Mas o trecho entre o Porto do Açu e Nova Iguaçu (RJ), onde a malha se conecta à atual concessão da MRS e chamado de trecho Sul, só seria construído posteriormente, num sistema que está sendo chamado de gatilho, mas que não tem definido um “disparador”. Pela proposta, ele poderia ser feito por vontade da concessionária ou determinação do governo, como investimento adicional.
“As obrigações relacionadas à operação e manutenção do Trecho Sul só se iniciarão após o término dos trâmites regulamentados pelo Regulamento de Transição”, diz a apresentação.
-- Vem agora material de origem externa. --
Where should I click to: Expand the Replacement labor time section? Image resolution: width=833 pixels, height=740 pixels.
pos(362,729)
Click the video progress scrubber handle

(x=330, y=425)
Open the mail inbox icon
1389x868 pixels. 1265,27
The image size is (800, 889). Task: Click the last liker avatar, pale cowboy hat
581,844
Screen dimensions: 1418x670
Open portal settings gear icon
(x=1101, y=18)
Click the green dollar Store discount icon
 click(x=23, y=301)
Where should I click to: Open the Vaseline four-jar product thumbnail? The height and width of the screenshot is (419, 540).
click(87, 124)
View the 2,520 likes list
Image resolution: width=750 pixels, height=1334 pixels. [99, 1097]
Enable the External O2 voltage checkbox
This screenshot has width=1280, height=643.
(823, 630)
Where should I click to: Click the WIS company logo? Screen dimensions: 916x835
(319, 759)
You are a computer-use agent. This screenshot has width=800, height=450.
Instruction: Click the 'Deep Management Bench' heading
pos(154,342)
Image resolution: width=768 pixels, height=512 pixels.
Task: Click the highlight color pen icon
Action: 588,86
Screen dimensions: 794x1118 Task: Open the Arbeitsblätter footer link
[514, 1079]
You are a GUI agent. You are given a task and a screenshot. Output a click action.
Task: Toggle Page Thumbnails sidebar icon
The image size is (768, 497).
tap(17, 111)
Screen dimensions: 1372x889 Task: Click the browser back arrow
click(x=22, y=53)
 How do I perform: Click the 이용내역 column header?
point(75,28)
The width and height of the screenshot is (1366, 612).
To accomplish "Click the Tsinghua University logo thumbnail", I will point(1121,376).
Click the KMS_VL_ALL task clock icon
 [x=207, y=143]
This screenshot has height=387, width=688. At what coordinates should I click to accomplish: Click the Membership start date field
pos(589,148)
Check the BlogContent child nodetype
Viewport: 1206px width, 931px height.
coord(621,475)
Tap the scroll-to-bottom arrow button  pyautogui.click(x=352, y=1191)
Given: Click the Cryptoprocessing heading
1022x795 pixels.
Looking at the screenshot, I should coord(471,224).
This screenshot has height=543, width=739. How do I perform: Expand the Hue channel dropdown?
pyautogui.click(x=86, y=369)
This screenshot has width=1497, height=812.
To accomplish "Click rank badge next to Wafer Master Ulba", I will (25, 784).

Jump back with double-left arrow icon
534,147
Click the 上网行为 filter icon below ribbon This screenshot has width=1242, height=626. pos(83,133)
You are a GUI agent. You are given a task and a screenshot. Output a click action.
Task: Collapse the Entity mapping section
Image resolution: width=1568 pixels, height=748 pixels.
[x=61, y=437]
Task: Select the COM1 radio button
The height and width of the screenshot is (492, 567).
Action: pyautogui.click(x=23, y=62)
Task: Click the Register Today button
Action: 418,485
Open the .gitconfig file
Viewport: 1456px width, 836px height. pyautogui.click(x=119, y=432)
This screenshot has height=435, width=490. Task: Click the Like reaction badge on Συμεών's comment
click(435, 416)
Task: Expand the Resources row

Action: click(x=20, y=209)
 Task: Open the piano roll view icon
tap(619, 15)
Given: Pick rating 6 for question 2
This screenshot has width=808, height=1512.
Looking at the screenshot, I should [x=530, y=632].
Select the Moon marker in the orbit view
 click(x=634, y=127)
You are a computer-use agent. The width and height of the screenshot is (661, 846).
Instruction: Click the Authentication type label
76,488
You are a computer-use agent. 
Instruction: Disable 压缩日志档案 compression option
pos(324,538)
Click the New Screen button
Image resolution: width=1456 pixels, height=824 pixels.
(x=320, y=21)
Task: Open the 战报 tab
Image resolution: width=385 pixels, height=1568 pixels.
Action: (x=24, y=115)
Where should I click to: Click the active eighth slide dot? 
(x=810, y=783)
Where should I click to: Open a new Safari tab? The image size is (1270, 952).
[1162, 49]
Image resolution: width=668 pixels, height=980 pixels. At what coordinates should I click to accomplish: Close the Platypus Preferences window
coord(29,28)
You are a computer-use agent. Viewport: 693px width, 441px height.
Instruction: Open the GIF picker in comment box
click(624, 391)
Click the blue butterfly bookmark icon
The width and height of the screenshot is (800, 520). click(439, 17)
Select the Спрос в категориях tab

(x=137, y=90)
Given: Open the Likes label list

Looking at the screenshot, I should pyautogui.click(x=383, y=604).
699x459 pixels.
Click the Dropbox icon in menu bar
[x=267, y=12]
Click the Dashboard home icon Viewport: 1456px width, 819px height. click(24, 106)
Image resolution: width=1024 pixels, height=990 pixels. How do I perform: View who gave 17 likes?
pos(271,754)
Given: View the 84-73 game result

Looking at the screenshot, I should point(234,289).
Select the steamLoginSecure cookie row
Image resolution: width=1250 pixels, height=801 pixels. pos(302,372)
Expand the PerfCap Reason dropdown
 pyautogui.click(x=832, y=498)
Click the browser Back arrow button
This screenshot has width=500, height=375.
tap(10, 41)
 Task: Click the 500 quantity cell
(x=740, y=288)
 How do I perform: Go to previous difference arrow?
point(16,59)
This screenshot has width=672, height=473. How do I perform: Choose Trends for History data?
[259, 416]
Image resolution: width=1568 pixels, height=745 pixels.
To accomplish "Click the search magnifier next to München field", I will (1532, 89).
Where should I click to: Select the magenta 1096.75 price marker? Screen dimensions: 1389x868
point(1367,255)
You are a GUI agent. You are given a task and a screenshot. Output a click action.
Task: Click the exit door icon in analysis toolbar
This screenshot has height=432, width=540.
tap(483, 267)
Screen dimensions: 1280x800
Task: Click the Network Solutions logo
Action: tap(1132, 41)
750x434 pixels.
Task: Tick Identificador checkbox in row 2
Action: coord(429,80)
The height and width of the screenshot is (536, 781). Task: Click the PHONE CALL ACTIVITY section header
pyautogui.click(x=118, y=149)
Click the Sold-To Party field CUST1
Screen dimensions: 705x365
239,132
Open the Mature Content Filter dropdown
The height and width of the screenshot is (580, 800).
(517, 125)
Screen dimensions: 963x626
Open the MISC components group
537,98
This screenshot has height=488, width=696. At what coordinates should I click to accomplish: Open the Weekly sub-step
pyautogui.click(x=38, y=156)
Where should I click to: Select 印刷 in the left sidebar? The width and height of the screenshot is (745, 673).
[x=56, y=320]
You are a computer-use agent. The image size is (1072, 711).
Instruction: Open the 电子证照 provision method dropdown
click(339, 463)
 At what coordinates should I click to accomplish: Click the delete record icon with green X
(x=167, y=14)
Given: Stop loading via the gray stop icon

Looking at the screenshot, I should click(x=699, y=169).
No Espírito Santo, essa ferrovia vai se conectar a um trecho que a Vale pretende construir como extensão da EFVM (Estrada de Ferro Vitória a Minas). Esse trecho estava como opcional para a Vale implementar na renovação da EFVM, assinada em 2020. O indicativo agora é que a empresa aceitou implantar essa extensão dentro do acordo de repactuação dos contratos ferroviários que foi anunciado no fim do ano passado.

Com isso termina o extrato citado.